Les premiers signaux ne trompaient pas. Le Chef de l’État avait pris l’habitude de nommer au gouvernement, pour le compte de l’UNC, des ministres que Kamerhe lui-même n’avait pas désignés. Aimé Boji en est l’illustration, passé du Budget à l’Industrie sans l’aval du président de l’UNC. En langage politique congolais : «Tu tends la main, on t’arrache le bras ». Autrement dit, le Chef de l’État pouvait s’approprier jusqu’à ton parti.
LE SPECTRE DU CHANGEMENT DE CONSTITUTION
À peine élu, le débat sur un changement de Constitution est lancé par Augustin Kabuya, secrétaire général de l’UDPS. L’argument avancé – la loi fondamentale congolaise serait « une Constitution des étrangers» – a vite trouvé un large écho.

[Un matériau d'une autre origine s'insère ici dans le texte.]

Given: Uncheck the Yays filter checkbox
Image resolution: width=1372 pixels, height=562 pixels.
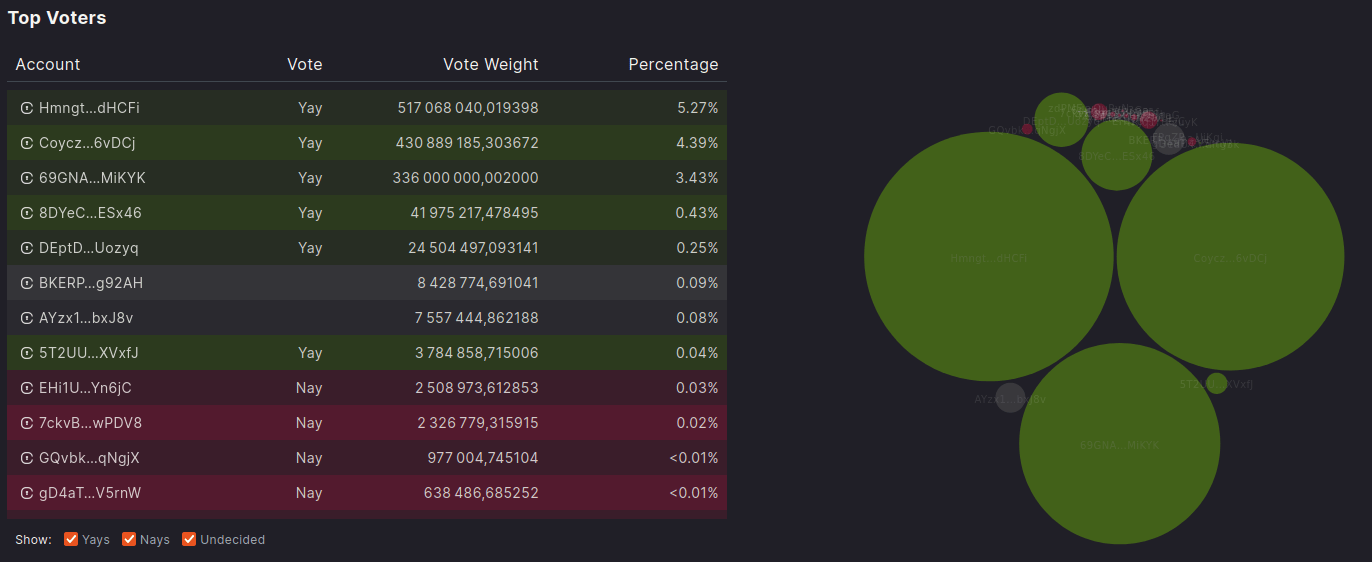Looking at the screenshot, I should (71, 540).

De nombreux cadres tshisekedistes, y compris André Mbata, jadis farouche opposant à l’idée de changement de constitution sous le règne de Kabila, ont entonné le refrain.
Le président Tshisekedi lui-même a fini par porter ce projet à Kisangani, en octobre 2024 : «Notre Constitution n’est pas bonne. Elle a été élaborée à l’étranger et par des étrangers ». Puis, à Lubumbashi, il enfonçait le clou en lançant l’anthologique «Qui est celui-là qui va m’interdire, moi, garant de la Nation, de changer la Constitution ? » L’objectif était clair : allonger la durée du mandat et en supprimer la limite.

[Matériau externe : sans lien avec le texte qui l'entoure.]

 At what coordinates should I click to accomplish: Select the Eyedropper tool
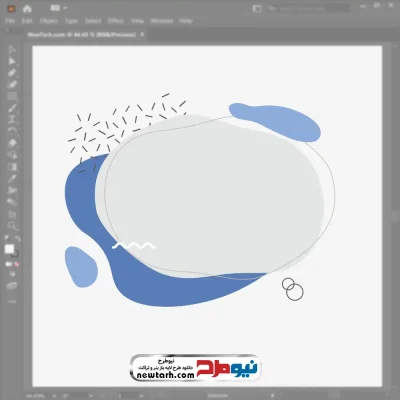click(12, 179)
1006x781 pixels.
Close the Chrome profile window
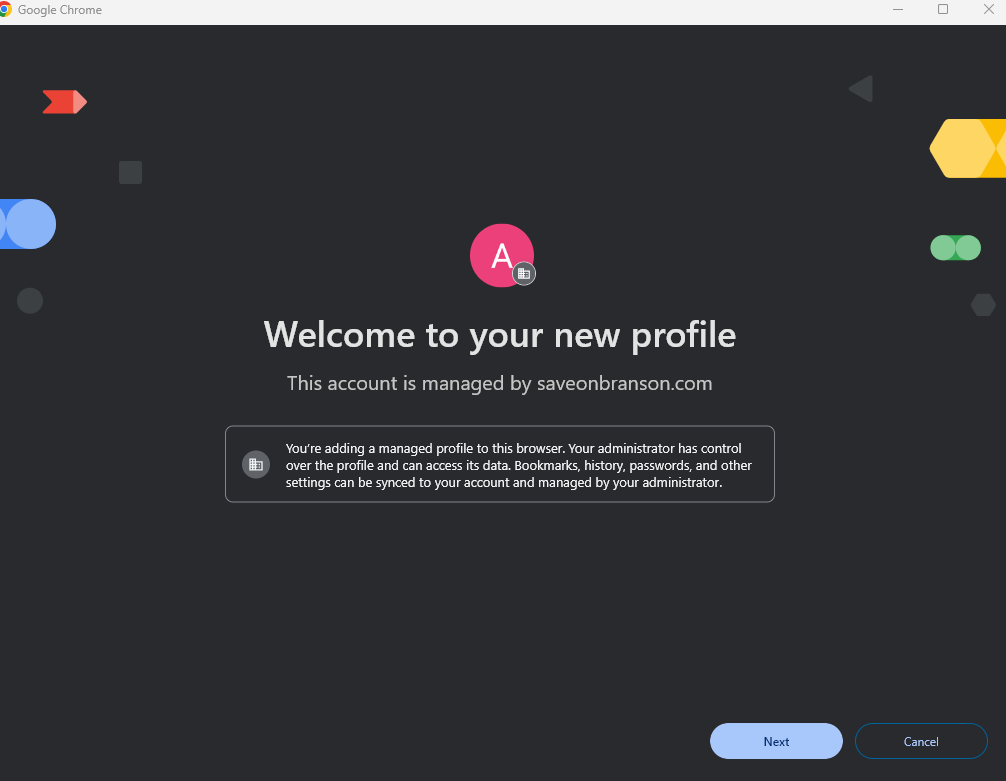coord(989,10)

L’EXEMPLE BEMBA : LEÇON DE DISCIPLINE POLITIQUE
Tout le monde devait se plier à la ligne présidentielle. Jean-Pierre Bemba, alors vice-Premier ministre des Transports, en a fait l’amère expérience. Le 4 décembre 2024, il déclare à Top Congo que seule une révision constitutionnelle est prévue, s’opposant implicitement au changement voulu par le chef de l’État. Le lendemain, rectification immédiate par son parti : le MLC apporte son « soutien total » au projet présidentiel de changement de constitution. Bemba dut ravaler son honneur.

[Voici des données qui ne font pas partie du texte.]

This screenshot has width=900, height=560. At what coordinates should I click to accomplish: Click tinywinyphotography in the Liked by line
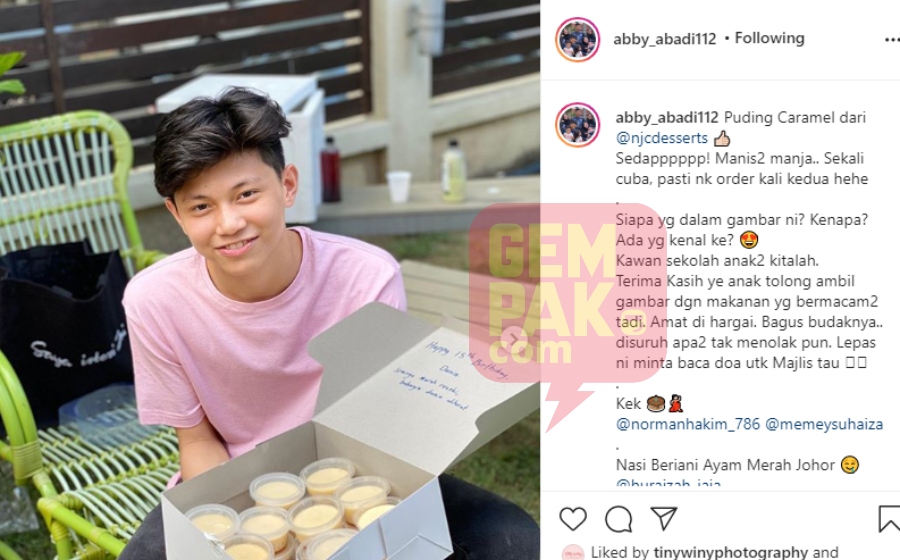pyautogui.click(x=730, y=552)
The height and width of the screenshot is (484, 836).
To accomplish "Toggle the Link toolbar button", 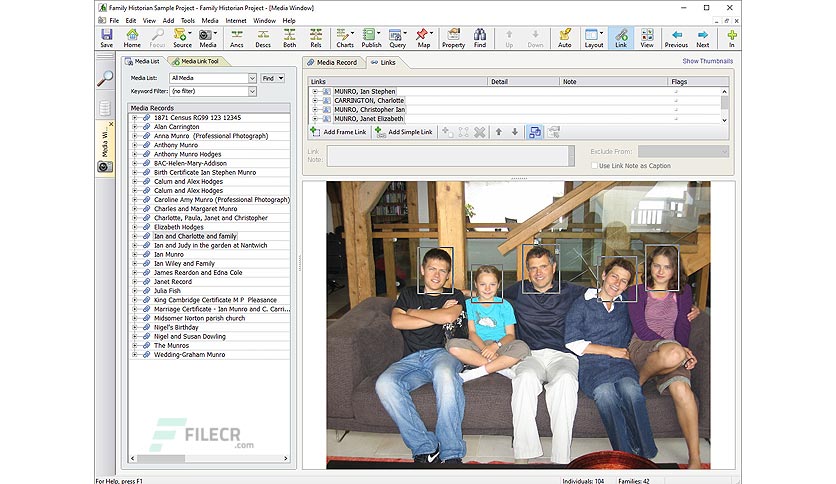I will point(621,38).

KAMERHE, LE DERNIER IRREDUCTIBLE
Un seul homme osa maintenir une voix discordante : Vital Kamerhe. Reçu par le Président Tshisekedi le 9 décembre 2024, il refuse de se prononcer avant les conclusions d’une commission promise. Trop indépendant, trop audacieux, il se distingue dans une Union sacrée désormais homogène et disciplinée.
Sa position sur le M23 n’a rien arrangé : dès 2022, il plaidait pour un dialogue avec les rebelles, à qui il demandait de déposer les armes afin de permettre d’examiner leurs revendications. Ce qui irritait le sérail présidentiel, sinon le président lui-même.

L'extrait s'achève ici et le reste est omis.